The Neel mechanism on the heating of the nanofluids was investigated successfully and the experimental trends was as the theoretical trend especially in low concentrations (10,000 ppm). Surface modification right after the synthesis of the nanoparticles resulted in agglomeration prevention of the nanoparticles and so the magnetic core radius of the bare nanoparticles and all surface modified nanoparticles were the same and were about approximately 8 nm. Surface modification of Fe3O4 nanoparticles cause in decreasing the induction heating ability of the nanoparticles per gram of the nanoparticles that was because of magnetically dead layer on the surface of the nanoparticles, in other words the amount of effective substance in induction heating have decreased in surface modified nanoparticles. The amount of decrease in experimental SAR comparing theoretical SAR was more in case that PVA and PEG was used as surface modification agent that was because of bigger molecules of polymers comparing other surface modification agents. The experimental SAR to theoretical SAR was lower in higher magnetic field strengths that was because of thermal losses of the system that was more in higher temperatures. According to the theoretical relation the SAR amount is independent of nanoparticles concentration but in experimental results the SAR decreased by increasing the nanoparticles concentration that was because of agglomeration of nanoparticles. Surface modification prevents the nanoparticles from agglomeration, so the SAR in surface modified nanoparticles is less dependent on the nanoparticles concentration but in case of bare Fe3O4 and Fe3O4@SiO2 the hydrophobicity is low and so agglomeration of nanoparticles resulted in SAR decrease.

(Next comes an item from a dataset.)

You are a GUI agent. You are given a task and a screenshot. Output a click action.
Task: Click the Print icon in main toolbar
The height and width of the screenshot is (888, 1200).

When there is a substantial coercivity value and the ξ parameter is greater than 1, the hysteresis loop should also be taken into account in the generated heat computations. In other words, the heat produced by nanoparticles is exactly equal to the heat produced by relaxation only when the particles are ideal superparamagnetic nanoparticles with zero coercivity. However, when this parameter is not zero and a hysteresis loop occurs in VSM tests, some heat (however minor) is created due to hysteresis, of course, depending on the frequency and quantity of saturation magnetization and coercivity (in general, the area of the hysteresis loop), this heat can be substantial. Of course, in cases where the heat generated by the hysteresis loop is taken into account in the calculations, it should not be limited to the measurement of the static hysteresis loop, but also the measurement of the dynamic hysteresis loop as well as the hysteresis loop in real test conditions (dispersion of the nanoparticles in test medium) and its changes during the test (by changing temperature and frequency) must be considered in the calculations.